New Wisconsin Treasurer rebuilds office
Wisconsin Treasurer Sarah Godlewski is facing an uphill battle.
On the same day she issued her first proclamation, aiming to help Wisconsinites save money, she coordinated with a construction crew came to install lights and hardwired internet inside the closet she works out of, in the basement of the state Capitol.
Former state treasurer Matt Adamczyk literally ran on the platform to get rid of the office.
“The reality is the office has pretty much been gutted, and there’s nothing left," Adamczyk told us last year, as he pushed for voters to eliminate the job in a constitutional amendment.
But voters disagreed on April 3 of 2018.
Enter Godlewski, who says the problem wasn’t the office, but the treasurer.
“I think there’s a lot of assumptions that this office has no powers, when the reality is the legislative reference bureau came up with over 16 responsibilities that this office should have been doing.”
But resources are limited. Godlewski says after accounting for her salary, she has about a $10,000 annual budget.
She also has to build off Adamczyk’s plan, which consisted of a flip phone for his government work, and no internet in the office.
“Getting internet for example, or recharging our phones, or actually getting computers,” Godlewski listed as steps taken to rebuild the position.
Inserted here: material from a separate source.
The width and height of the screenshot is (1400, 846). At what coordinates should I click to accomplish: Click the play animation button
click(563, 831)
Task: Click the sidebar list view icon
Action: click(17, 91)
She also hired a part time staff member, using a grant. She says some of the biggest responsibilities she found for the office are serving on the board of the $1.2 billion trust fund for public lands, signing all state checks, acting as treasurer for the pension board and maximizing state investments.
Godlewski, who previously founded an investment firm, said the treasurer should not only manage state money but let citizens know where it goes.
“Where are our tax dollars going? How do we know how much money you said you were going to spend? And so providing that transparency.”